[Opening The data section]

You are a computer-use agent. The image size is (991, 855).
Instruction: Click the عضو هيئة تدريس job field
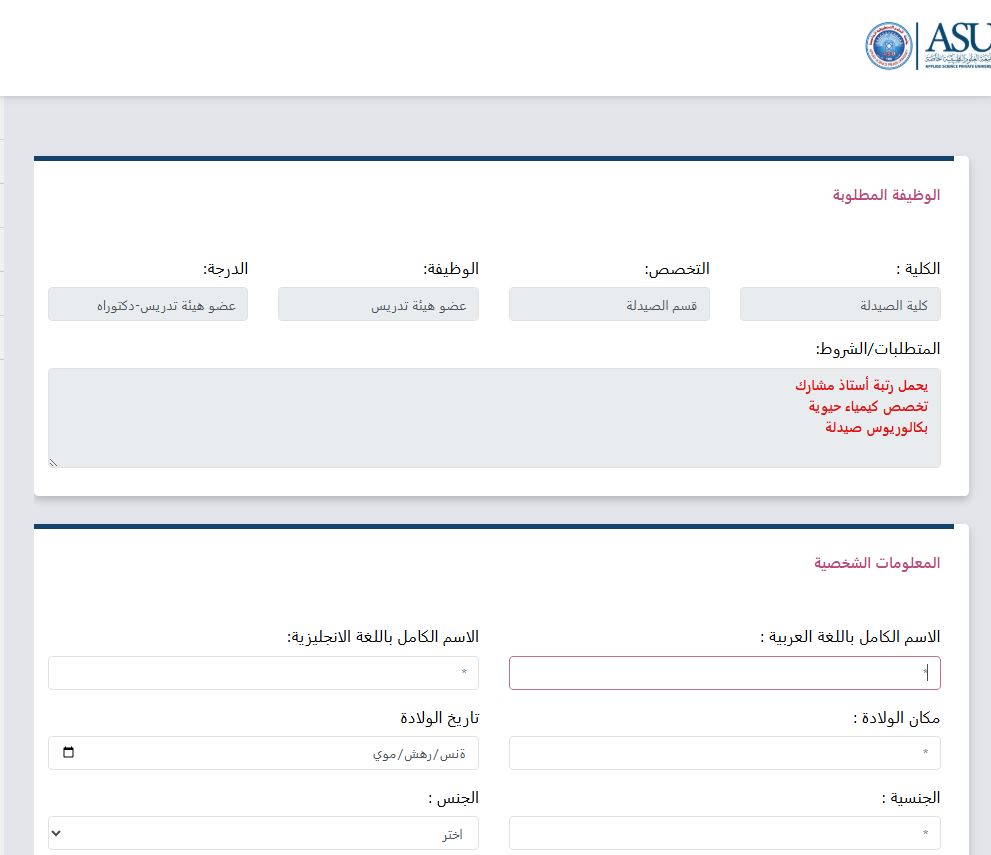(378, 305)
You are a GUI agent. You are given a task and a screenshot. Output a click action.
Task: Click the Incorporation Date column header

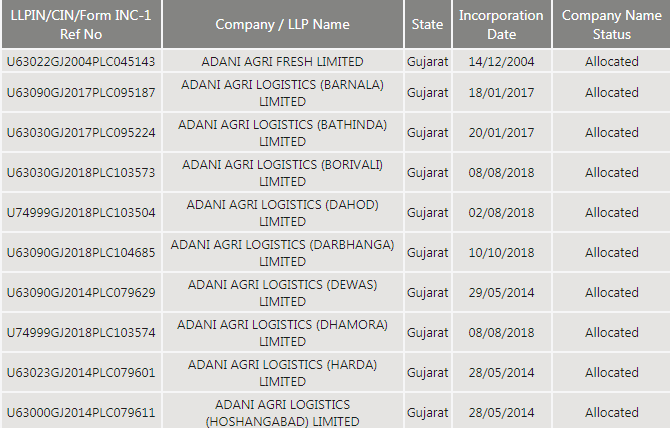pos(501,25)
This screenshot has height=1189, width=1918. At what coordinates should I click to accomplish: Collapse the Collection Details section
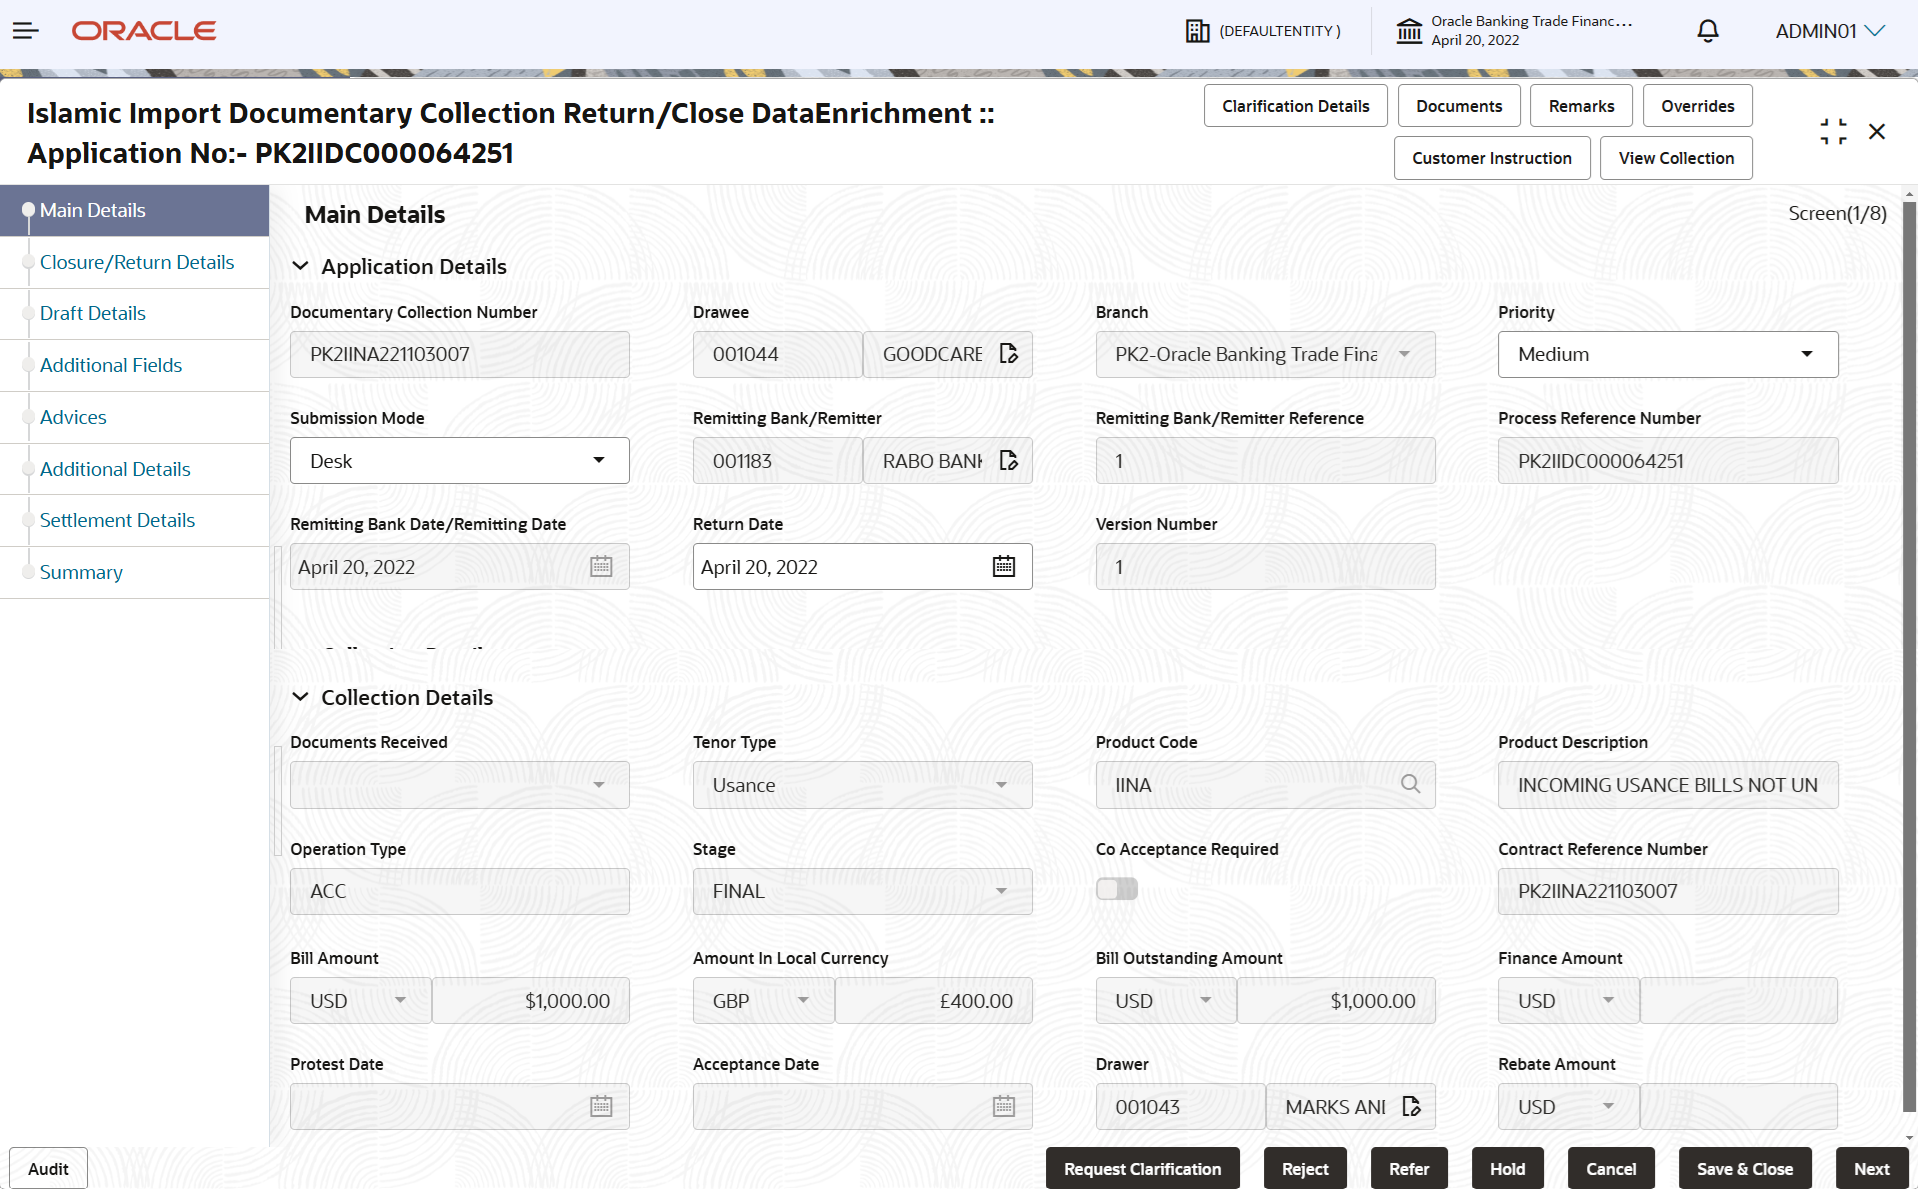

[Closing The data section]

Task to complete:
When you repeat the listing, keep it exact and leave the pictures behind.

Result for this exercise:
You are a computer-use agent. The image size is (991, 855).
Instruction: Click the عضو هيئة تدريس job field
(378, 305)
You are a GUI agent. You are given a task and a screenshot. Output a click action.
Task: Click the Incorporation Date column header

pos(501,25)
This screenshot has height=1189, width=1918. At what coordinates should I click to accomplish: Collapse the Collection Details section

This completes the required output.